» Problem to solve
Reproduce the passage from the kidney transplant article that begins with the words containing "Some of Sawyer’s" and ends with "the best match.", keeping every word and mark unchanged.

═════ Extract

This summer many islanders asked Greg Sawyer if he would be returning to work after undergoing a kidney transplant in May. The Friday Harbor Harbor High School history instructor is happy to be back at his desk
"It seems like I’ve had an inordinate amount of time off,” Sawyer said. “It’s good to be back. It will be interesting to be interacting with the students agaiin."
Preparing for his 15th school year has been "a bit overwhelming" after an extended summer break but Sawyer figures he's probably "over-prepared" this year.
"I feel 20 times better than I did the last couple of years that I worked all the time,” Sawyer said. "So, this won't be a stretch to be back to work at all. I'm sure I'll get tired like I always do...but it will be easier to work now than it was before."
Sawyer’s kidneys were failing due to glomerulonephritis, or GN, a condition he battled more than eight years ago. In Sawyer’s GN case, his immune system attacked his kidneys. Medication stabilized his condition but over the years his kidneys worsened to the point that he needed daily dialysis.
Dialysis is a temporary solution with considerable side effects and is extremely inconvenient. "You gain weight, you can't lose any weight," Sawyer said. "Your diet is fairly restricted. You don't sleep well because you're hooked up to machines all night."
"It kept me going, though, because my kidneys were pretty well done. They were functioning a little bit but not much."
A sister wanted to donate one of her kidneys to Sawyer but her doctors advised against it. Sawyer was on a live donor list for two years and was "close to getting into the zone” for a cadaver kidney. Doctors stressed a live donor is preferred, though.
"How do you go about doing that...I just felt very uncomfortable asking somebody (for one of their kidneys)," Sawyer said. "The doctors told me just to put it out there."
Some of Sawyer’s students helped spread the word by organizing a fund-raising dinner that included information about organ and tissue donation. Islanders, including some Sawyer did not know, offered up one of their kidneys. Doctors determined three potential donors were compatible but a friend, Jenny Nesbitt, was the best match.
Sawyer is still amazed by her generosity. "It was an incredibly selfless thing to do,” he said.

══════════
═════ Data provided

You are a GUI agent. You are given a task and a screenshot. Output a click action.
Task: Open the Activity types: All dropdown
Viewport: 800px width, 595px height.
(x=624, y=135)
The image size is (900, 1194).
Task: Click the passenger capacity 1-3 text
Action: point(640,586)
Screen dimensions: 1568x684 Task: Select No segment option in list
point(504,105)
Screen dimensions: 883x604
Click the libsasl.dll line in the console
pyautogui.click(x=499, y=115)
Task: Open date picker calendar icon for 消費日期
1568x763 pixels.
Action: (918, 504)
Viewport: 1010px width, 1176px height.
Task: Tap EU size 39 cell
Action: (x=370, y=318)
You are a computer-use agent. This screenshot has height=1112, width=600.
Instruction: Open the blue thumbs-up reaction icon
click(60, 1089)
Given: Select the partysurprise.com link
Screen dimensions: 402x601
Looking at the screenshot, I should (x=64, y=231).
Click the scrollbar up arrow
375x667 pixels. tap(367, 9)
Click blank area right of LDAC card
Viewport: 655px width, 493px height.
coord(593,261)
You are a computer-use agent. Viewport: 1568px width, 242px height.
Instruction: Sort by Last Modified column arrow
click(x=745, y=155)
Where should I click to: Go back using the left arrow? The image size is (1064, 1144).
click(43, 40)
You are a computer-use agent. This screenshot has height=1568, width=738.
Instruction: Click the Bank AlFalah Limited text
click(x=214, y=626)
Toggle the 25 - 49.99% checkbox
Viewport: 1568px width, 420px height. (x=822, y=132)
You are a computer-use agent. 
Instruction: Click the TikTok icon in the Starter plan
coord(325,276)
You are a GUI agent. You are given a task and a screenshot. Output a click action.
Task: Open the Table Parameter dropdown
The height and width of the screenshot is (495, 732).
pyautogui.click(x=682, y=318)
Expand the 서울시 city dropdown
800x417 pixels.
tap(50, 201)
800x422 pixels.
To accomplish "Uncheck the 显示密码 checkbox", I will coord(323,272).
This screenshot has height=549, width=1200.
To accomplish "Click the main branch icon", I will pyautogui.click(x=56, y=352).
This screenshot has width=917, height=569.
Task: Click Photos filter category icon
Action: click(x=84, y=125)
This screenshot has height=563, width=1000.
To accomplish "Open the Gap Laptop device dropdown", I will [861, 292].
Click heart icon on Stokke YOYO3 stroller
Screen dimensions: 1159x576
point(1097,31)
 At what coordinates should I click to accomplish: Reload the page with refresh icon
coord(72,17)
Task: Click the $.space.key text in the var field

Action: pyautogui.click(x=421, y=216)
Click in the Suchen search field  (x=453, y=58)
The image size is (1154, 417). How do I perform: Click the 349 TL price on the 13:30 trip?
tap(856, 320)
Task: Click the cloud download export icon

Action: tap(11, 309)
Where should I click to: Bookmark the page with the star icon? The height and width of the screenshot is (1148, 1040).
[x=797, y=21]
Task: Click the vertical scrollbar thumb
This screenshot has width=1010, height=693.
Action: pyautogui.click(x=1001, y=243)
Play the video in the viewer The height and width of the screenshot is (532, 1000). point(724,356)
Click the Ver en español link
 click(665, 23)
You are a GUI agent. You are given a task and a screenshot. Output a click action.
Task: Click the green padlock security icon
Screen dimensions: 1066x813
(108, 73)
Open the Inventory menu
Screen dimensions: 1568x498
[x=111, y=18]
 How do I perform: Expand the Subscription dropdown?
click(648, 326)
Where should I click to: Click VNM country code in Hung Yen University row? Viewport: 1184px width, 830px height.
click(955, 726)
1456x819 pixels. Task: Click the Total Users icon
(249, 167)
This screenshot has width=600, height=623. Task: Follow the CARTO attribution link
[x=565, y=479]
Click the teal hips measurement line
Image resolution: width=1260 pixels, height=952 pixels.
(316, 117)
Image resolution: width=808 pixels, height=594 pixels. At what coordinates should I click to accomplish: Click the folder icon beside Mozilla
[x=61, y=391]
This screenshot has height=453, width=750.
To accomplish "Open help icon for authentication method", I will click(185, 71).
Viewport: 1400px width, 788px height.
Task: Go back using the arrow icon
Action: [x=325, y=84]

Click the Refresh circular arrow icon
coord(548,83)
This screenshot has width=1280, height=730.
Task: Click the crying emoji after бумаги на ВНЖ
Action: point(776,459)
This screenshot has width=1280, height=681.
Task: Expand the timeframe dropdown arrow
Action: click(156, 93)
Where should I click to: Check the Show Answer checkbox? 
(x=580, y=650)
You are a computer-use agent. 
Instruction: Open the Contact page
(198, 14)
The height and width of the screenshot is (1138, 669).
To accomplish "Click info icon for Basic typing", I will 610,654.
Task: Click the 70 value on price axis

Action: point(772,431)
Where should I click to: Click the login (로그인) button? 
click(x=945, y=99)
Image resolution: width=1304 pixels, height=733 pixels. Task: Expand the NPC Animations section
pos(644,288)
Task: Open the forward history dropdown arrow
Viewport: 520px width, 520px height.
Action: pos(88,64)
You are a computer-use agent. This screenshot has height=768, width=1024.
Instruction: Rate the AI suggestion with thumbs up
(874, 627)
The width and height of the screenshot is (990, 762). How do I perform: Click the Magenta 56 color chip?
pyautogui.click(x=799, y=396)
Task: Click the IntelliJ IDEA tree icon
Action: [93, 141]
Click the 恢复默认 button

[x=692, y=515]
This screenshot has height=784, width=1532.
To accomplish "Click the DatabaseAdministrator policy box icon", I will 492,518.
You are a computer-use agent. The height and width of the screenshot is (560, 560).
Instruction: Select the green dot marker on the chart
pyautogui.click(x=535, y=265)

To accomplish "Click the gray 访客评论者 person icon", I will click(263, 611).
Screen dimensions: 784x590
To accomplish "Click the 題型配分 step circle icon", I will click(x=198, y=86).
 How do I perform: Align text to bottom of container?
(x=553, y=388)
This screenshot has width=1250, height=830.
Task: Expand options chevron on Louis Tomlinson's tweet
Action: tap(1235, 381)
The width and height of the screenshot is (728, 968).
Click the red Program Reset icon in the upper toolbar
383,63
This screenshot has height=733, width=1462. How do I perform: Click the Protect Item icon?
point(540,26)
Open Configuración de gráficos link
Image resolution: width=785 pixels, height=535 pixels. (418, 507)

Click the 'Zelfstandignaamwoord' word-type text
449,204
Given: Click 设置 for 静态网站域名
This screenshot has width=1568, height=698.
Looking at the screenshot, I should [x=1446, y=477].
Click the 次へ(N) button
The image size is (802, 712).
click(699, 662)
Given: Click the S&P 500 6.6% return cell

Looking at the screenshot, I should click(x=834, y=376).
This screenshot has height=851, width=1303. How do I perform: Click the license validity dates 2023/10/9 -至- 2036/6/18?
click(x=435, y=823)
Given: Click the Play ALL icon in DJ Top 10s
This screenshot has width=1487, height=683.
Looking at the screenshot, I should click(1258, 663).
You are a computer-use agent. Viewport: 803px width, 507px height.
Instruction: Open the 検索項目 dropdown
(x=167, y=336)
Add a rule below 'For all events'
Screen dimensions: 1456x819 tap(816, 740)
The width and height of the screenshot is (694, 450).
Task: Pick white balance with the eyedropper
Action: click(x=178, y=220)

══════════

» Your response
Some of Sawyer’s students helped spread the word by organizing a fund-raising dinner that included information about organ and tissue donation. Islanders, including some Sawyer did not know, offered up one of their kidneys. Doctors determined three potential donors were compatible but a friend, Jenny Nesbitt, was the best match.